▶ _WORK INSTRUCTIONS_
#1 Answer the following questions using the passage on unconditional giving.
(a) In the quotation that opens the passage, what does the sun never say to the earth?
(b) As a teething puppy, what did Theo chew on?
(c) According to the Aborigines, how is a true gift given?
#2 Write a continuation of the passage on unconditional giving, beginning after its final sentence.

▶ _PAGE EXCERPT_

※ ※ ※

“Even after all this time, the sun never says to the earth, ‘You owe me’. Look what happens with a love like that – it lights the whole sky.” – Hafiz of Persia
Lily and her canine colleagues are all masters of the art of unconditional giving – and of receiving. Lily will happily spend long periods of time patiently cleaning Poppy’s eyes, or Theo’s ears – and they, in their turn, will happily let her. As a puppy, when teething, Theo would chew enthusiastically on his mother, Lily’s, ears, while she lay patiently, not seeming to mind the soggy outcome, or the subsequent crispiness of dried, licked fur.
What happens when we give somebody a gift, or an offer of help… Do we expect something in return? Are we offended if the person receiving it doesn’t like our gift, or chooses to give it away again to somebody else? The Aborigines would say, if we have that sort of attachment to a gift, then it is not a gift at all, it is something else. If it is a true gift then it is given unconditionally; we should not mind at all what the other person chooses to do with it, and certainly have no expectation of receiving anything in exchange.

※ ※ ※

▶ _AVAILABLE DATA_
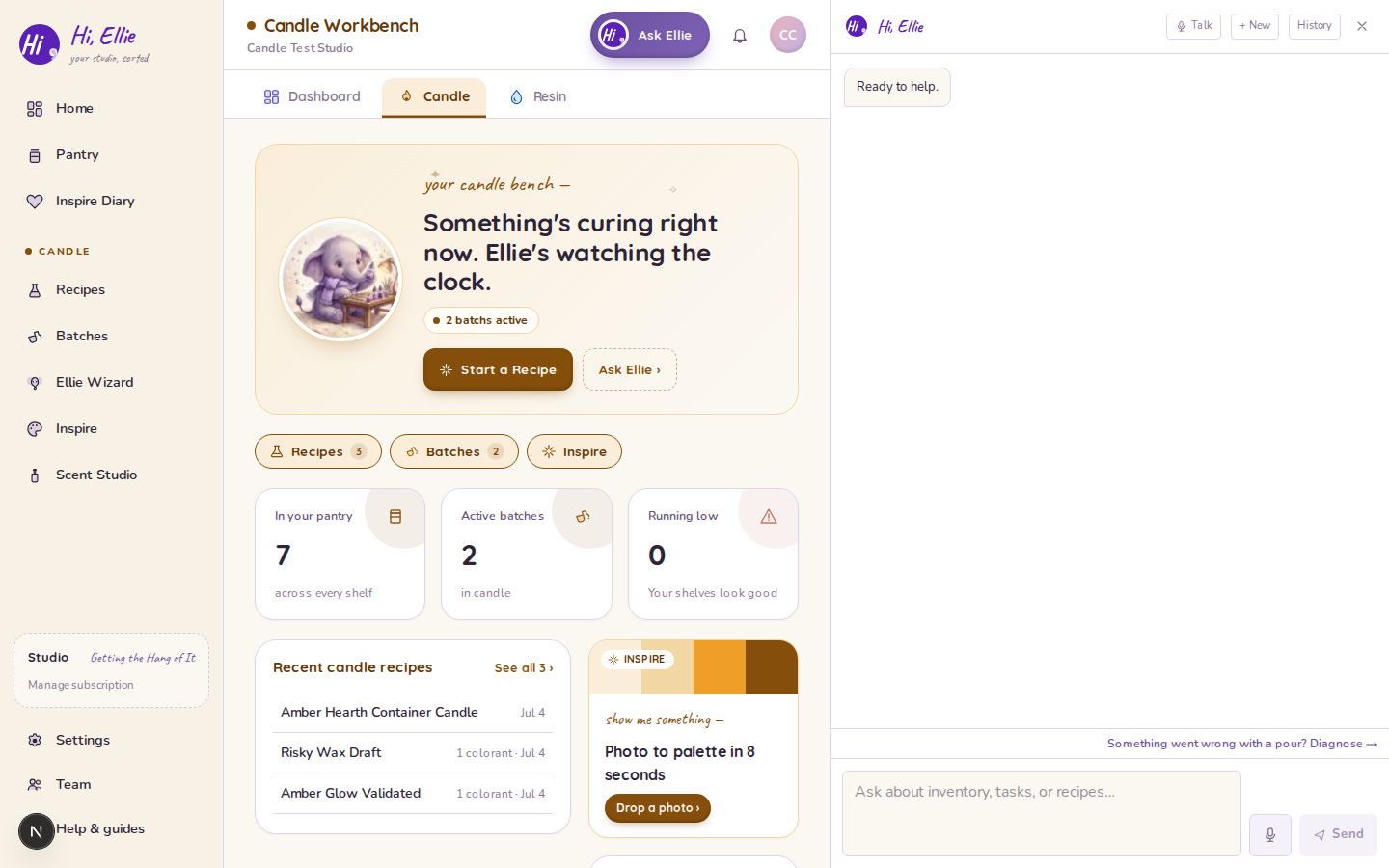Select the orange palette swatch
1389x868 pixels.
(720, 667)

※ ※ ※

▶ _WRITTEN RESPONSES_
#1
(a) "You owe me."
(b) His mother Lily's ears.
(c) Unconditionally, with no concern for what the other person does with it and no expectation of receiving anything in exchange.

#2
And when somebody offers us a gift, do we receive it graciously and with gratitude – or do we feel beholden to the giver and consider that we have to reciprocate in some way? When we accept a gift with genuine gratitude we are already giving something back to the giver – the gift of true appreciation.
We’ve had a lot of rain this week here in Scarborough, and the canine members of staff have not been impressed. When we open the kitchen door to the garden, instead of their usual joyful and enthusiastic egress, they will look up with an expression which quite clearly reads, “In this weather? I hardly think so…” and will take mortal umbridge when we insist.
Daisy is particularly funny in this respect – she will wait by the door for it to open, decide she does not like the look of the weather, then continue to wait until we open it again for her – just in case it has magically changed in the intervening 20 seconds or so. When finally convinced that the weather is unsuitable for a Lhasa Apso of her diminutive stature, she will then cross to the other kitchen door, which leads to the car port and, eventually, the front courtyard, and wait there instead – because it’s always possible that while it is dark and raining in the back garden, it might yet be sunny in the courtyard…
On Tuesday evening, it had been particularly wet and, as John was going out again, he had left the courtyard gates open when he arrived home from work – a state of affairs which completely eluded my consciousness when I absent-mindedly let Daisy out of the kitchen side door, at her request… She often likes to spend quite a long time pottering around the courtyard, so we didn’t immediately miss her – and actually it was only when an extremely wet, muddy, bedraggled and very happy Daisy wandered back in through the open gate that we realised she had been on a further adventure than we knew!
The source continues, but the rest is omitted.